The original output collection is owned by root and there is no cleanup process has trash_at set to now+defaultTrashLifetime.
Proposed fix¶
In crunch-run, create the output collection with trash_at=now.
In the API server hook that creates a collection for each relevant container request, when looking up the container output manifest, make sure to include trashed collections in the search.
Updated by Peter Amstutz about 8 years ago
- Subject changed from [Crunch2] Behavior for output collections to [Crunch2] Intermediate output collections have expiry set
- Description updated (diff)
Updated by Tom Clegg almost 8 years ago
- Description updated (diff)
- Category set to API
Updated by Tom Clegg almost 8 years ago
- Subject changed from [Crunch2] Intermediate output collections have expiry set to [Crunch2] System-owned container outputs should be garbage-collected
Updated by Tom Morris almost 8 years ago
- Target version set to 2017-03-01 sprint
- Story points set to 0.5
Updated by Peter Amstutz almost 8 years ago
Even better than trash_at=now
, it looks like we can just set is_trashed: true
9277-trash-container-outputs @ 72873affa7f249faa16d5d21200e935d27aea911
Updated by Peter Amstutz almost 8 years ago
- Status changed from New to In Progress
Updated by Peter Amstutz almost 8 years ago
- Status changed from In Progress to Resolved
- % Done changed from 0 to 100
Applied in changeset arvados|commit:21598295f38998d8028aaa117f192de6b5758808.
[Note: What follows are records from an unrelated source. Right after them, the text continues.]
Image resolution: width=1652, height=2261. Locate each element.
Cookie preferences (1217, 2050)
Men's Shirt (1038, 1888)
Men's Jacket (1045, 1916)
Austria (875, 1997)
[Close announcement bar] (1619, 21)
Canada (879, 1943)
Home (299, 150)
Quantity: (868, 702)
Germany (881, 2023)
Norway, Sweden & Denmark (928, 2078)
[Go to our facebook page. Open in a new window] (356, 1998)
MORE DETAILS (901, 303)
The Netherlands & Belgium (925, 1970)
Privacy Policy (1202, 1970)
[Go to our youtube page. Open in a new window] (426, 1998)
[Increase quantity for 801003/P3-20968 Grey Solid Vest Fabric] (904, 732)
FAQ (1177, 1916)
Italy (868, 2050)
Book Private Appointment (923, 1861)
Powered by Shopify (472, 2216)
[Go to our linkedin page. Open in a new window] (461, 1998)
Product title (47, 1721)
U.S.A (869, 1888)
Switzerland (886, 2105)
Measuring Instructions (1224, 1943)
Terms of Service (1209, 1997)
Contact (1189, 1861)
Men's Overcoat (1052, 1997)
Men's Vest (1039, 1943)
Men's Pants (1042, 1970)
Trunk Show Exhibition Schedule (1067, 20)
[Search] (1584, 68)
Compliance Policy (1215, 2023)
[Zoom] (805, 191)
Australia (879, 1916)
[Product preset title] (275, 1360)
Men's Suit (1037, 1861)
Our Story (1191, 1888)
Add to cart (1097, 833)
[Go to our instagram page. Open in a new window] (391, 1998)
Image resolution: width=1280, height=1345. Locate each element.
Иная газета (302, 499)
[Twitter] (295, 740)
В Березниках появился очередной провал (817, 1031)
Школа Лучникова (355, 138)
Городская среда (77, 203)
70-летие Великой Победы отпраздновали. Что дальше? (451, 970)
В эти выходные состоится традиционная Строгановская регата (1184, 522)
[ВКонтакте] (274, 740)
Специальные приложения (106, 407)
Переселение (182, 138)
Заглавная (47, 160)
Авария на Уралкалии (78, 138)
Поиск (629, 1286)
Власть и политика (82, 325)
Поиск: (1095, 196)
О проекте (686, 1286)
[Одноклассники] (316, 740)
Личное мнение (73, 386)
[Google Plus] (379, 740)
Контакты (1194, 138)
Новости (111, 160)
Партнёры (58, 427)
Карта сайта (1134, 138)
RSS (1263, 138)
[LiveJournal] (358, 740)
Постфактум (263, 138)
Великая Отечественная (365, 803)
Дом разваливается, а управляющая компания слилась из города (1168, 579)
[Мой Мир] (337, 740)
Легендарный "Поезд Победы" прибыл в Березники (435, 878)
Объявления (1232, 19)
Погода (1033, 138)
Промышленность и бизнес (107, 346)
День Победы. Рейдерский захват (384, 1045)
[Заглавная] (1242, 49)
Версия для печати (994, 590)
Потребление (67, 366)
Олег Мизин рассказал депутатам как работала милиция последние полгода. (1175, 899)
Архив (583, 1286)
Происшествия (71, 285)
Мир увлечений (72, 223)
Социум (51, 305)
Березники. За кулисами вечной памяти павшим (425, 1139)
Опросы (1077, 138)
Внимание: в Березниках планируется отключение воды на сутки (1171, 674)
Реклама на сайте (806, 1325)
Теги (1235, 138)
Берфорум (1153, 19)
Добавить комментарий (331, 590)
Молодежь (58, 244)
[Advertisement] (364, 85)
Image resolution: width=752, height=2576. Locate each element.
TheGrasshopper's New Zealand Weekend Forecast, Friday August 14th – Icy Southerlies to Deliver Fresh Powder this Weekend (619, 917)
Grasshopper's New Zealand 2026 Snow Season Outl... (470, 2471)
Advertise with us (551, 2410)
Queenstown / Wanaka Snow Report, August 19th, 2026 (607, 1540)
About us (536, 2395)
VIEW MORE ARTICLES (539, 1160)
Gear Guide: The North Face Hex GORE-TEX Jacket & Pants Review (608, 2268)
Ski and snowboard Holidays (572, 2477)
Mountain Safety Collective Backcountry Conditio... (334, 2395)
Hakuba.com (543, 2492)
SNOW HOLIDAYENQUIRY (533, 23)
Updated by Peter Amstutz almost 8 years ago
- Status changed from Resolved to Feedback
def validate_output # Output must exist and be readable by the current user. This is so # that a container cannot "claim" a collection that it doesn't otherwise # have access to just by setting the output field to the collection PDH. if output_changed? c = Collection. readable_by(current_user). where(portable_data_hash: self.output). first if !c errors.add :output, "collection must exist and be readable by current user." end end end
This also needs to be unscoped.
Updated by Peter Amstutz almost 8 years ago
Additional fixes on 9277-container-output
Tests:
Updated by Radhika Chippada almost 8 years ago
It would be nice (if it doesn't already exist) to add a test such as "error setting output on running container if trashed collection is not readable". Thanks.
LGTM
Updated by Peter Amstutz almost 8 years ago
- Status changed from Feedback to Resolved
- % Done changed from 50 to 100
Applied in changeset arvados|commit:cca78a112d6a2aa4f76c1956cfe8ec2d43a68759.